According to its data from 2020, company size is not a determining factor in improving the sustainability and transparency of consumer goods supply chains.
The Sustainability Consortium (TSC; Scottsdale, AZ) released its fourth THESIS Industry Insights: Performance by Company Size report using data from its The Sustainability Insight System (THESIS), which helps assess and communicate a brand’s and manufacturer’s progress on supply chain sustainability. According to its data from 2020, company size is not a determining factor in improving the sustainability and transparency of consumer goods supply chains. TSC tested the hypothesis on company size ranging from less than $1 million in annual revenue to companies that bring in greater than $1 billion in annual revenue. The data shows that even though company sizes can range between the two spectrums, there is no practical difference in their THESIS sustainability performance.

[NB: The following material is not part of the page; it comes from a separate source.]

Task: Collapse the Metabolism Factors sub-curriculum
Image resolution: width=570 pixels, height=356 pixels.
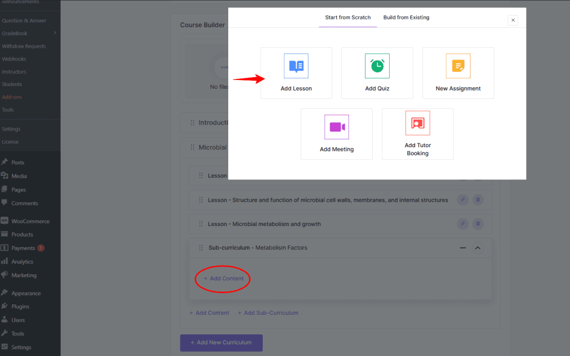Action: click(x=478, y=248)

Small-to-medium enterprises (SME) face different barriers to success than their larger counterparts. According to TSC’s data, SMEs tend to have advantages that include the higher influence of personal values of their CEOs and are able to pay more attention to non-economic sustainability drivers. SME barriers include lack of time, resources, and knowledge while also having a hard time making the case for sustainability. Larger companies were more likely to engage in formal document practices, were better able to communicate with stakeholders, and were more likely to be able to attend to material relevant issues.
"Through our THESIS data, we are pleased to see that small-to-medium enterprises are making the same, if not better, improvements than large companies,” said Jessica Ginger, TSC senior director, THESIS Impact, in a press release. “We now know that dedicating at least one person to integrating sustainability practices into the business, no matter the size, significant improvements in supply chain sustainability is feasible.”
TSC also found dedicated sustainability staff are critically important to driving significant changes. Around 25% of companies that had no sustainability staff reported they had made changes in sustainable product or packaging design, while more than 40% companies with sustainability staff reported they had done the same.